II – De la guerre des slogans à la guerre des pierres

C'est le 15 janvier 1997, lorsque s'effondre la société financière de Souda (qui n'est alors portraiturée que comme une grosse gitane semi-illettrée qui lit l'avenir dans une boule de cristal – comme si ce n'était pas le descriptif précis de nombreux chefs d'entreprise respectables de notre société, et comme si une apparence aussi suspecte aurait forcément mis la puce à l'oreille de tout épargnant non désespéré, ou qui bénéficie de deux siècles d'apprentissage capitaliste), qu'a lieu, à Tirana, la première émeute de dupes aux cris de « Sali Berisha, vous êtes un voleur ! A bas la dictature ! ». La vieille salope qu'est Ismaël Kadavré dira des albanais – auquel il est aussi étranger qu'un Bourdieu aux gueux de banlieue ou qu'un Mike Davis aux gangs de Los Angeles – que c'est « un peuple fatigué, qui mérite de vivre et non de continuer à mourir » et que la seule chose qui intéresse ce peuple « est que l'Albanie soit gouvernée de façon sérieuse ». On appelle « syndrome de De Gaulle » lorsqu'un homme public prétend parler de l'unité commune identitaire qu'il revendique pour ne parler en fait que de lui-même. C'est bien entendu Kadavré qui continue de mourir, qui pense qu'il mérite de vivre (probablement par les niaiseries qu'il a écrites), et qui ne s'intéresse qu'à un gouvernement sérieux. Rien d'étonnant : cet exilé de luxe, pour qui les frontières se sont toujours ouvertes tant il ne les menaçait en rien, ressemble davantage aux floués de « l'avion » en France, qui ne se sont pas révoltés lors du crash, qu'aux albanais qui n'ont pas encore fait cet « apprentissage » de l'économie de marché et de la démocratie par-dessus le marché, qui n'est que l'apprentissage de la résignation.
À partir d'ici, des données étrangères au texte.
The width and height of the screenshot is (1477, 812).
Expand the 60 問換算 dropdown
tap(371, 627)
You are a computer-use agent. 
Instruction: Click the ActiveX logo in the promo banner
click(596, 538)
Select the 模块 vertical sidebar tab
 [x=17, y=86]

Et on sent se hérisser toute la connerie du vieillard médiatisé lorsqu'il témoigne, et il témoigne beaucoup et souvent : « Je l'avais senti à cause de la radicalisation de la pensée, une violence verbale, un langage inacceptable dans la presse. Auparavant, l'offense verbale dans le code coutumier était passible de peine de mort ; après, tout le monde a commencé à parler contre tout le monde. J'ai pensé que cette violence privée allait prendre des proportions colossales. » Quel tarin !
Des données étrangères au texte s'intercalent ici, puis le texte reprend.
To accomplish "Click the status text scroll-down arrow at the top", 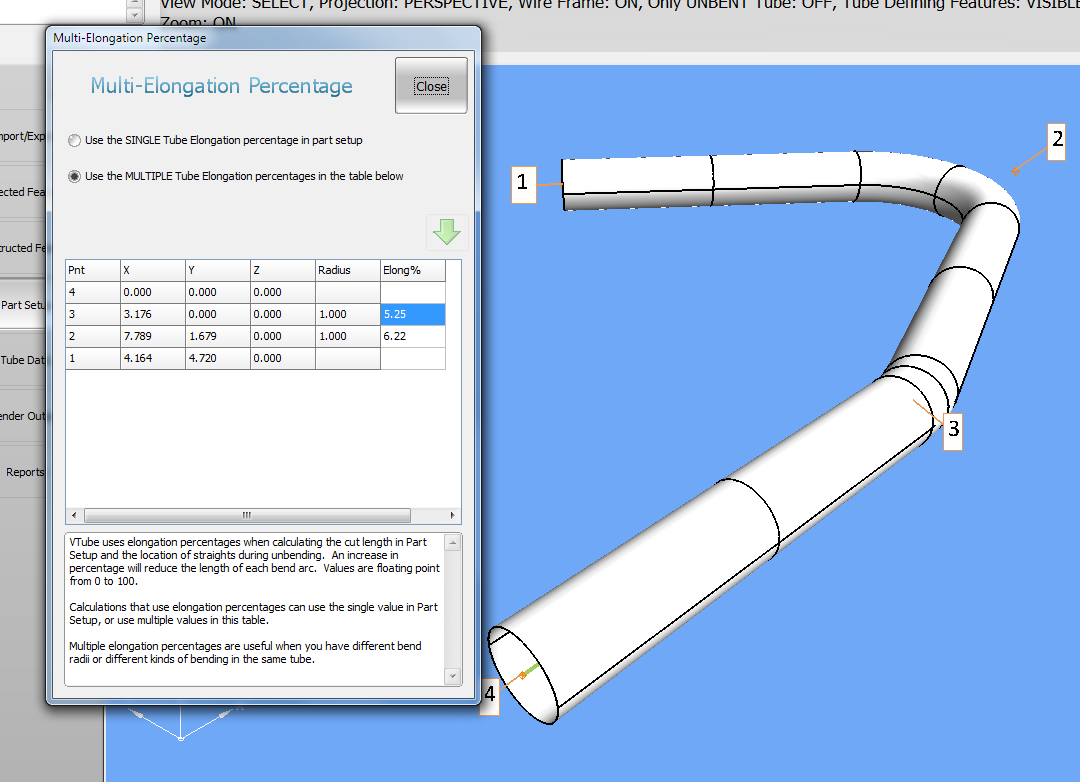I will tap(134, 16).
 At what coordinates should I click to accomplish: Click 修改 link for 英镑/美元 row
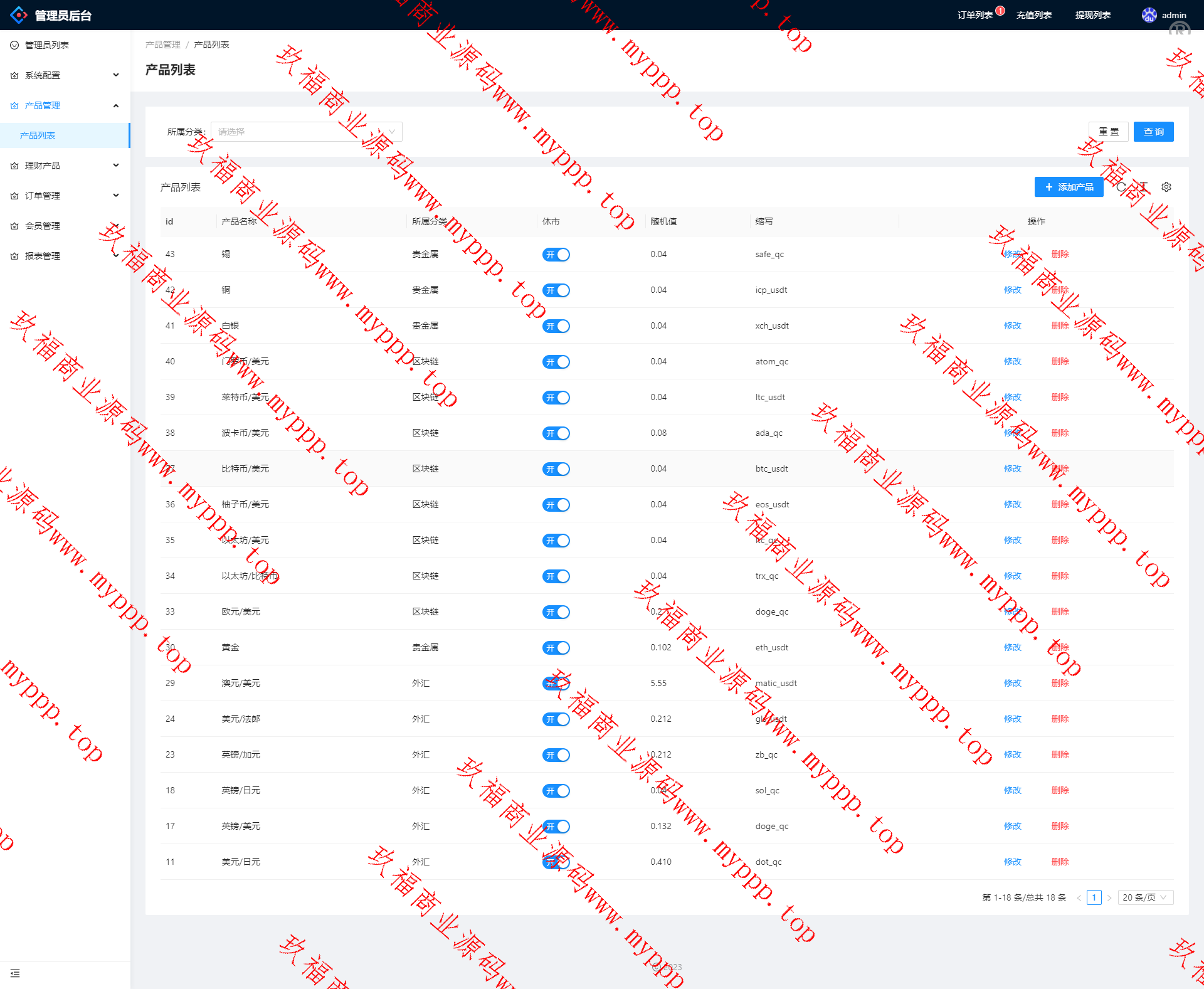pos(1012,826)
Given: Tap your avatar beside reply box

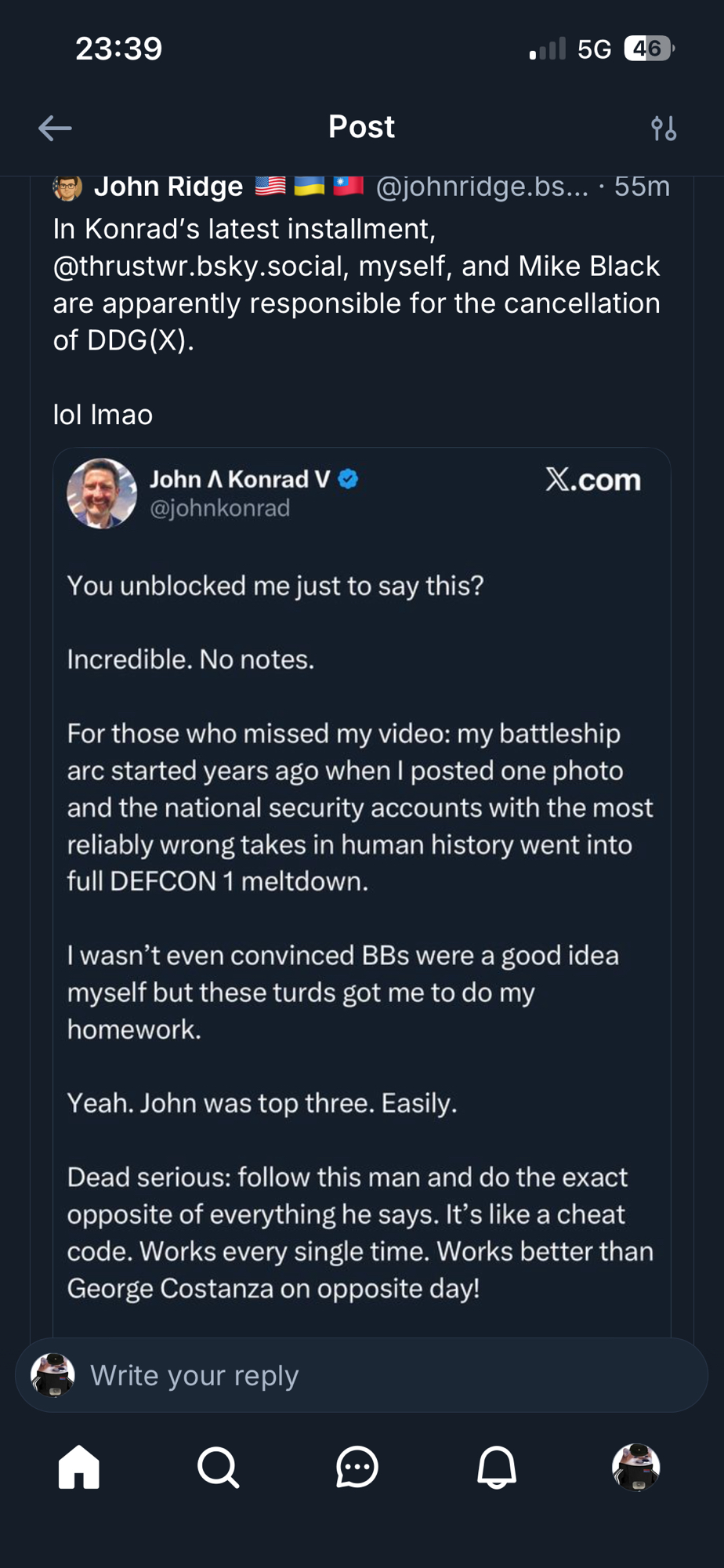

Cependant, l'émeute du 15 janvier est restée presque ignorée des médias occidentaux, qui ne s'attendaient pas, eux, à ce que la violence privée prenne des proportions publiques ; et celle du 16 à Vlorë, où 2 000 manifestants attaquent la mairie, n'est pas davantage évoquée. La première manifestation qui intéresse l'information occidentale est celle du 19 janvier à Tirana parce que l'opposition politique, le parti socialiste, y tente de raccrocher son wagon à la queue du mouvement, c'est-à-dire à la tête du cortège. Dans une manifestation qui peut devenir émeute, c'est souvent comme au rugby : les défenseurs sont devant, les attaquants partent de derrière et débordent sur les ailes. Mais ce jour-là n'est pas une émeute, parce qu'on ne peut pas appeler ainsi l'attaque par la police d'une manifestation passive, affaiblie par la présence ostentatoire de politiciens, même si elle était interdite.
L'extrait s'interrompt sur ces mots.